While they're telling the right things, I believe it's most important to focus not on your looks, but on your state of mind. If it's right - the rest's gonna be easy, so stop caring about your worries and fears, and do what's right.

As they say - "it's all in your head". Couldn't agree more!

Rule #3 - Treat yourself realistically.

By that, I mean you have to stay sober regarding your possibilities, strong and weak spots. Be honest with yourself, don't try to act like Casanova if in reality you're just a regular guy like me.

Sounds embarrassing? Here's some good news - everyone has got his strong spots. Maybe you aren't that athletic - but if you're intelligent and now a little about everything, that may just be enough for that particular girl.

Know your weak spots as well. If you're shy and you know it bothers you - work on that. The best thing you can do is simply gather experience, but you could also sign up for coaching lessons or ask for advice from your more experienced friends. Who knows - they might just share with you some more dating tips for guys I didn't think of!

Whatever you do is not that important as long as you stand firmly on the ground and can tell precisely where the problem is.

Rule #4 - Make a good use of your finances.

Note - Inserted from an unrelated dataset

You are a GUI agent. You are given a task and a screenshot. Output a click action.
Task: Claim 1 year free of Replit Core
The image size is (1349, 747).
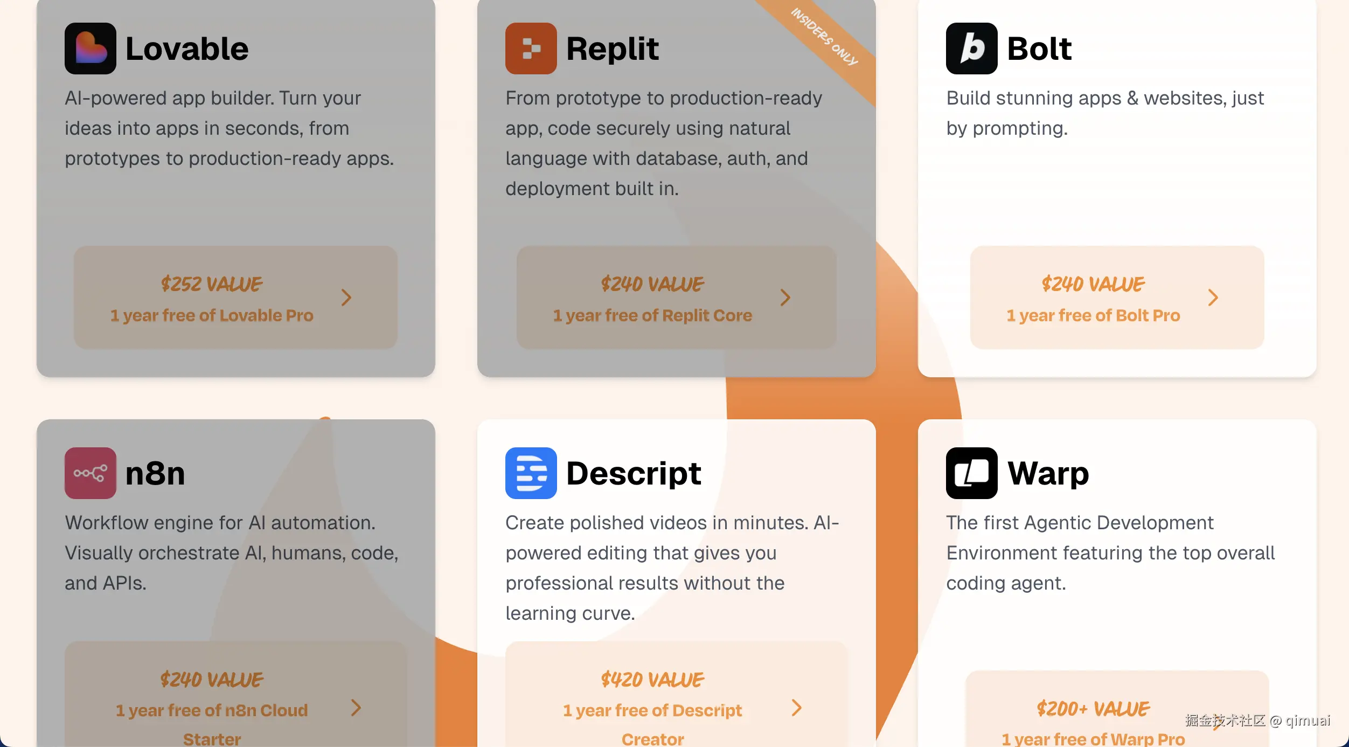652,315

Of all the dating tips for guys, this one is especially true for Moscow. Somehow, many foreigners who come by believe that Moscow girls are easy when you show them the money. While that may be true for some of them, it's a big mistake to think like that about every Russian woman you encounter.

Never, ever try to buy her. At most you'll get a one-night stand with corrupt woman who's just after your wallet, while you'll scare off all the decent girls around you.

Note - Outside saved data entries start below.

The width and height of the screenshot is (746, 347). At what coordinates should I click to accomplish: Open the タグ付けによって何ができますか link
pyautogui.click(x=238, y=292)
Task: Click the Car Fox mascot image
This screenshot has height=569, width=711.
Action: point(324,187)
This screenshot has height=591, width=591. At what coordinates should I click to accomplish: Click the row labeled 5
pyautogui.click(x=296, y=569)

Lots of Moscow women earn enough not to care about your cash, but even if they don't - they'll be deeply offended if you treat them this way.

On the other hand, don't be greedy. While the exact definition may vary from person to person, at least be kind enough to buy her flowers if you see your relationships are advancing to romantic stage.

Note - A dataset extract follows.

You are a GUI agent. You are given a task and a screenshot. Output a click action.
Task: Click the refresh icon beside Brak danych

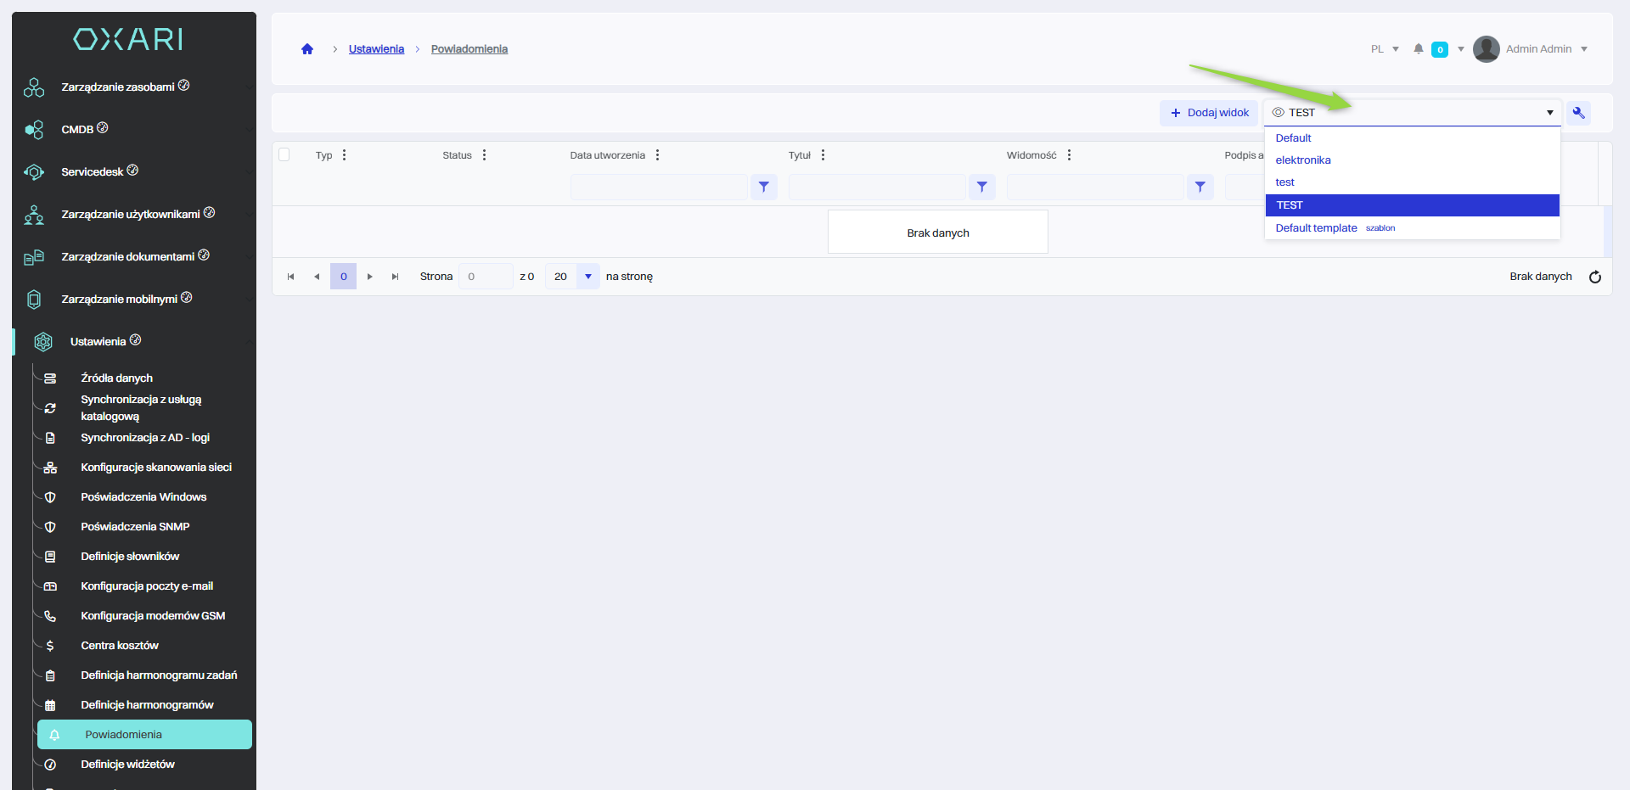coord(1594,277)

Plus, it would be great if you took her out for a dinner from time to time - although I'm in no way suggesting that's the only thing that matters.

Rule #5 - Be a gentleman.

That's right, you've got to learn some manners. Russian women expect you to be polite, let them first through the door, and help them with the chair while they're sitting down.

These days, there's been a lack of men who behave like that - but it doesn't mean you should be like them. On the contrary, a polite man who knows how to treat a woman will have a huge advantage on the competition. I can say it's one of the most important things you could do to win - and that's why I mention it on my dating tips for guys page!

Ask her how she's been, help her put the coat on, let her order first in the restaurant - it's these little things that matter at the end. Make other men wonder what they did wrong - and enjoy your sweet little victory!

Rule #6 - Be persistent.

One of the most important of dating tips for guys, don't take it lightly. Persistence is one of the key factors that determine your success or failure. As I said before, do not be discouraged by the fact she said "no" - try again. And again. And again if you have to.

Don't get me wrong - I'm not saying you have to make the same mistake over and over again. On the contrary, you have to stay sober (rule #3) and analyze your errors to get to the root. However, once you realize what the problem was - fix it, and try again.

If the girl is refusing constantly or if she's got a good reason not to date you - give her a break, and try with someone else. However, one refusal should not turn you down, especially if you think you did not do everything you could to make her agree.

It all depends on how far you're willing to go - remember, that extra try is all that may separate you from finding the love of your life!



As you see, dating tips for guys are pretty much obvious. It's not that we don't know them - it's just that we often don't follow them due to our insecurity.

Don't be afraid to make mistakes - everyone does them. The key is to learn, improve - and move on!